12 de Setembro – MAIS CARO O “MOLHO DO QUE O PEIXE”

Busca pelo corpo perfeito requer atenção especial

Apesar de comuns, as cirurgias plásticas também apresentam riscos; uma campanha vai esclarecer dúvidas da população 
”Todo mundo tem ânsia de parecer bem e nada melhor do que uma cirurgia plástica para devolver a auto-estima perdida pela falta de forma.” A afirmação é do presidente da regional paranaense da Sociedade Brasileira de Cirurgia Plástica (SBCP), Manoel Augusto Cavalcanti, que esteve ontem em Londrina para lançar campanha de esclarecimento sobre a importância da primeira consulta e a escolha de profissionais qualificados.
Para o cirurgião, porém, candidatos à cirurgia ”precisam saber muito bem quem é o médico com quem irão se tratar, para que não frustrem seu sonho de resgatar a auto-estima e não se tornem vítimas de sérios problemas de saúde”.
Segundo Cavalcanti, a palavra de ordem é se consultar apenas com profissionais filiados à SBCP. ”A Sociedade é um clube fechado. Além dos seis anos de graduação e dois anos de residência, o profissional deve ter três anos de experiência em cirurgia plástica”, comentou o médico, ressaltando que os cirurgiões são submetidos, periodicamente, a exames teóricos e práticos.

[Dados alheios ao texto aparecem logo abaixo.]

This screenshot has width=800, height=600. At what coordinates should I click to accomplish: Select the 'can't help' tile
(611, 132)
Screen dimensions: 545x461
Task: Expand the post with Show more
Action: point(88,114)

”Isso não quer dizer que acertamos sempre, mas certamente diminui a margem de erros nas cirurgias”, completou Cavalcanti. Relacionamento aberto com o paciente, não esconder os detalhes da operação e explicar não só os benefícios mas também os riscos são requisitos básicos de uma boa conduta profissional.

Outra bandeira levantada pela campanha é o combate à banalização da cirurgia plástica. Conforme Cavalcanti, hoje é comum o pagamento em longas prestações ou até a realização do procedimento em clínicas de estética, sem condições de higiene, por profissionais não especializados.

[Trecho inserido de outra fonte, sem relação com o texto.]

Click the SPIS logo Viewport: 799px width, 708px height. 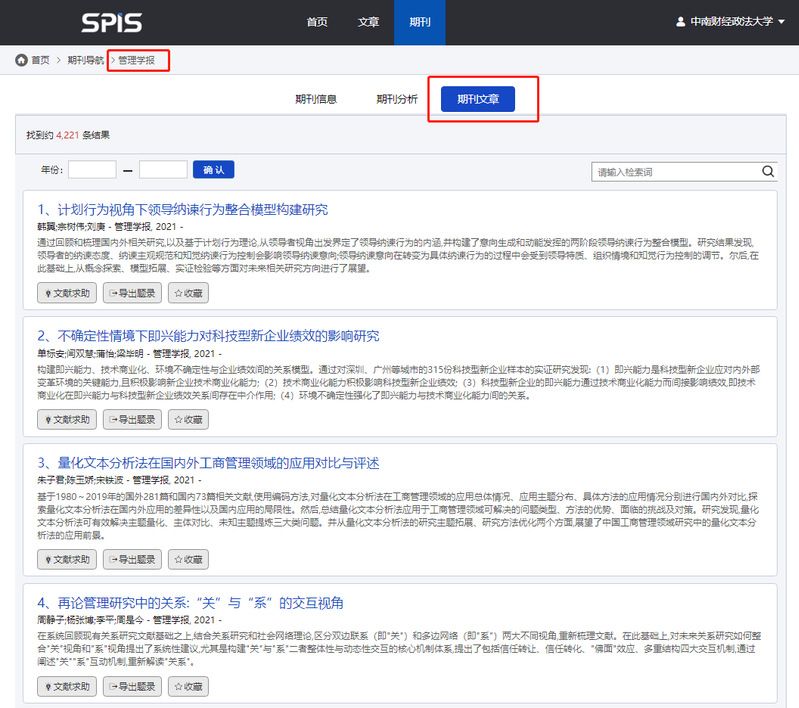pyautogui.click(x=111, y=22)
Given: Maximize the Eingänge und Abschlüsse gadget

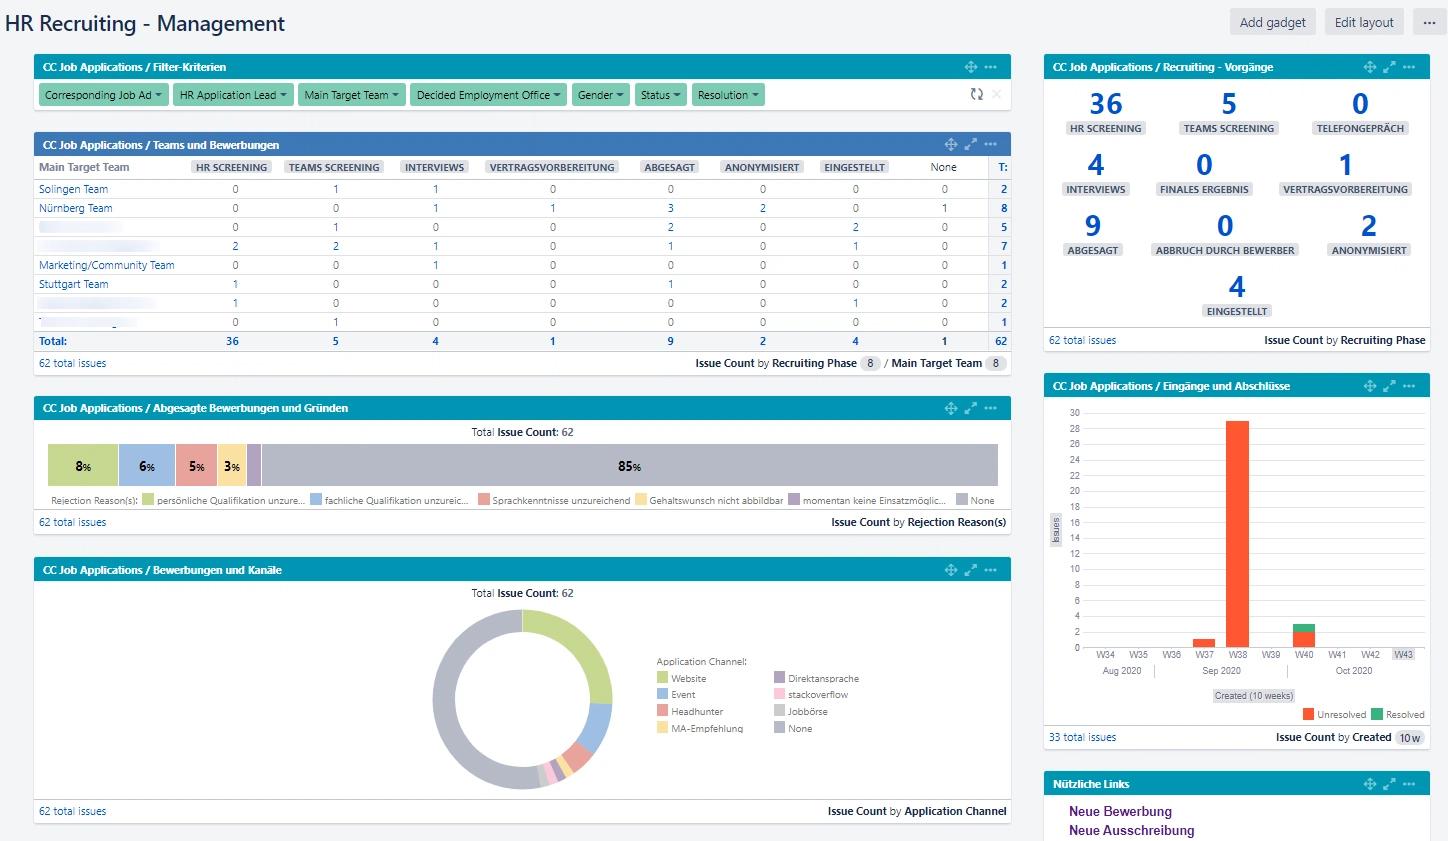Looking at the screenshot, I should tap(1389, 386).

Segundo o médico, mais de 90% dos problemas decorrentes de uma cirurgia mal sucedida envolvem profissionais que não são cirurgiões plásticos. Para ele, o profissional aventureiro perde em termos éticos. ”Só de atuar numa área que não é a sua, o médico já está cometendo um erro ético.”
O Brasil é hoje o segundo maior mercado do mundo quando o assunto é cirurgia plástica, perdendo apenas para os Estados Unidos. Apesar das cirurgias estéticas terem maior visibilidade, 41% dos procedimentos correspondem a cirurgias reparadoras. Números do Ministério da Saúde mostram que, em 2005, o Sistema Único de Saúde (SUS) realizou mais de 37 mil cirurgias desse tipo.
Pacientes entre 15 e 19 anos já correspondem a 20% dos clientes em busca do corpo perfeito. Entre as cirurgias mais procuradas, a lipoaspiração responde por mais de 50% do total de procedimento. Em seguida estão as cirurgias de mama, face, pálpebras, orelha, pescoço e abdome.